Con il passare del tempo, però, questa idea sembra svanire a causa di ostacoli incontrati lungo il cammino e ci fa percepire i sogni come un qualcosa di irrealizzabile . Questo libro mostra come tutte le esperienze siano utili, anche quelle più negative dalle quali si può trarre del bene per il futuro. Inoltre Coelho invita il lettore a non accontentarsi, a non arrendersi di fronte alla prima caduta e ad apprezzare le cose più semplici, che spesso sono le più straordinarie.

CAMILLA
Piccole donne, Louisa May Alcott
Piccole donne parla delle vicende di quattro sorelle: Meg Jo Beth e Amy che affrontano tantissime difficoltà e si aiutano reciprocamente mettendo il bene della loro famiglia al primo posto. Sono molto affezionata a questo libro perché mio nonno lo regalò a me e alle mie cugine quando andavamo alle elementari e adesso che siamo cresciute un po’ ci immedesimiamo nelle protagoniste. Anche se siamo lontane e ci vediamo pochissimi giorni all’anno, siamo sempre pronte ad aiutarci per ogni problema.

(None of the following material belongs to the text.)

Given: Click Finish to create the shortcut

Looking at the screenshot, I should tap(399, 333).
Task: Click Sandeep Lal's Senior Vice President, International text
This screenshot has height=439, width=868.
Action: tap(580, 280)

Il giardino segreto, Frances Hodgson Burnett
Questo libro è uno dei miei preferiti perché parla di molti temi e mette in luce diversi aspetti dell’amicizia. Grazie ai suoi nuovi amici Colin, un ragazzo che tutti pensavano fosse storpio, dimostra a se stesso e agli altri il contrario. Inoltre Colin si è riscattato e ha convinto gli altri di essere diverso dal bambino che tutti pensavano che fosse. Da questo libro ho imparato che giudicare le persone secondo le prime apparenze e allontanarsi da loro prima di averle conosciute bene porta a perdere l’occasione di scoprire un possibile amico.

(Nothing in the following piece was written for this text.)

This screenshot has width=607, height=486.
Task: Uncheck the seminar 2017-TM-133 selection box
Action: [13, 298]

Le cronache di Narnia, C.S. Lewis
Sono rimasta affascinata de Le cronache di Narnia perché è stata la prima saga fantasy che ho letto, sempre nelle vacanze estive delle medie. Nonostante fossero sette libri li ho letti in pochissimo tempo e da qui poi ho cominciato ad appassionarmi a questo genere. Secondo me il libro con molti spunti riflessivi è stato “Il principe Caspian”: da questo libro ho avuto modo di imparare che se una persona ha fatto un torto in passato, adesso potrebbe essere cambiata. Grazie a questo libro mi sono riappacificata con un’amica che non sentivo più d tanto tempo.

MATTEO
Capitani coraggiosi, R. Kipling
Harvey, 15 anni, è il primogenito di un ricco armatore ed é un ragazzino viziato e pigro. Un giorno, mentre è sullo yacht di famiglia, cade in mare. Verrà ripescato giorni dopo da un peschereccio, dove avrà modo di confrontarsi con una realtà molto diversa dalla sua. Qui infatti imparerá il valore del duro lavoro , della fatica e della lealtà. È un libro molto bello che per me contiene messaggi molto profondi. Uno di quelli che mi ha fatto più riflettere è il valore dell’impegno e della fatica: è infatti importante apprezzare ciò che si ha, soprattutto se conquistato con sacrificio e duro lavoro.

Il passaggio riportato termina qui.